There is no place for nostalgia in Moneyball, but when Beane reunited with Giambi, he was about as sentimental as a self-described "cyborg" can get. "I feel like I'm marrying my ex-wife," Beane said. The union between Giambi and the A's—like the one between Ken Griffey Jr. and the Mariners—ended prematurely. Giambi's seven years in New York are remembered mainly for the leaked grand jury testimony that led to a 2005 admission of steroid use, an intestinal parasite, a pituitary tumor (benign), a gold thong, a bad 'stache and some regrettable haircuts. His seven years in Oakland are remembered for an MVP award, two playoff seasons and no haircuts. "We loved New York, but when we were there, we still probably talked every day about the times we had in Oakland," says Bob Alejo, the A's strength and conditioning coach, who was Giambi's personal trainer with the Yankees. "Those are the kind of times you always hope to recapture. But you never can."

Or can you?

IN THE second week of February, Giambi attended the annual Giants-A's kickoff luncheon in San Francisco, a swanky affair hosted by Comcast SportsNet Bay Area that included a three-piece band, an open bar and ficus trees illuminated with twinkly lights. Giambi wore jeans that were ripped at both knees and a half-tucked dress shirt that revealed a silver belt buckle the size of a saucer, engraved with a skull flanked by angels' wings. As he strode into the banquet hall, he paused to rethink his look. "I didn't know if I could grow my hair out in time for this," Giambi says. "So I went with the Mohawk instead." (It was really more of a faux-hawk.) When he was introduced by Ray Fosse, Oakland's broadcaster, Fosse told Giambi what he already seemed to know: "Jason, you can relax now."

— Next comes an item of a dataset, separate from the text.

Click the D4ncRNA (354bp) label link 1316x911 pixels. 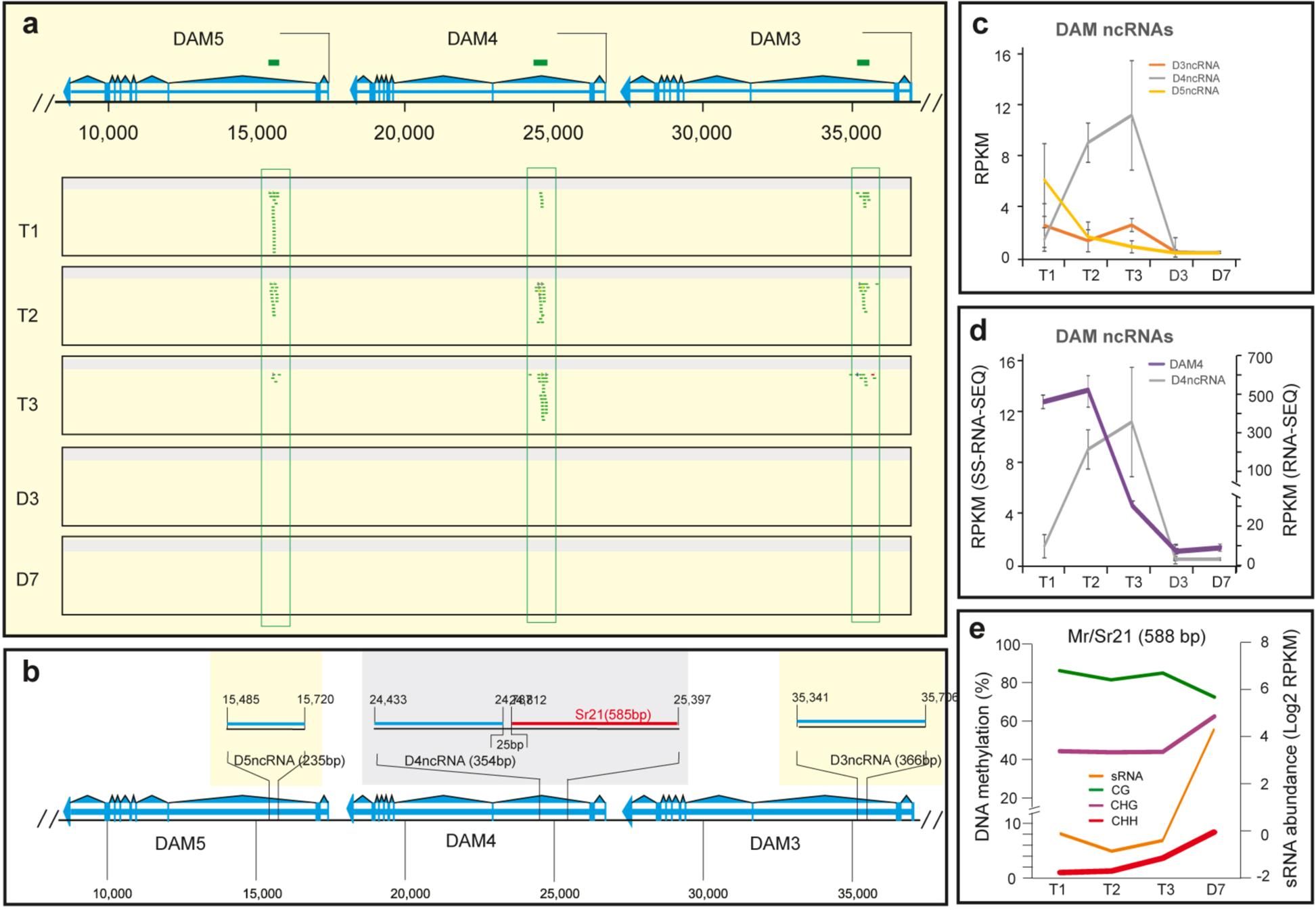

Despite incessant roster changes, nearly every baseball clubhouse maintains a certain identity. The Yankees have a corporate one. The Rockies have a religious one. The A's have a rollicking one. This dates back to Reggie, Catfish and Rollie in the 1970s, Rickey and the Bash Brothers in the '80s, but for today's players it is all about Giambi. "He is the definition of an Oakland A," says Gallagher, 23. "He created the whole persona." To prove his point, when Gallagher was traded from the Cubs to the A's last season, he grew his hair out, a la Giambi. And when he saw a few Cubs coaches this spring at Las Sendas Golf Club in Mesa, Ariz., they shouted to him, "Oh, now you're doing it the Oakland way."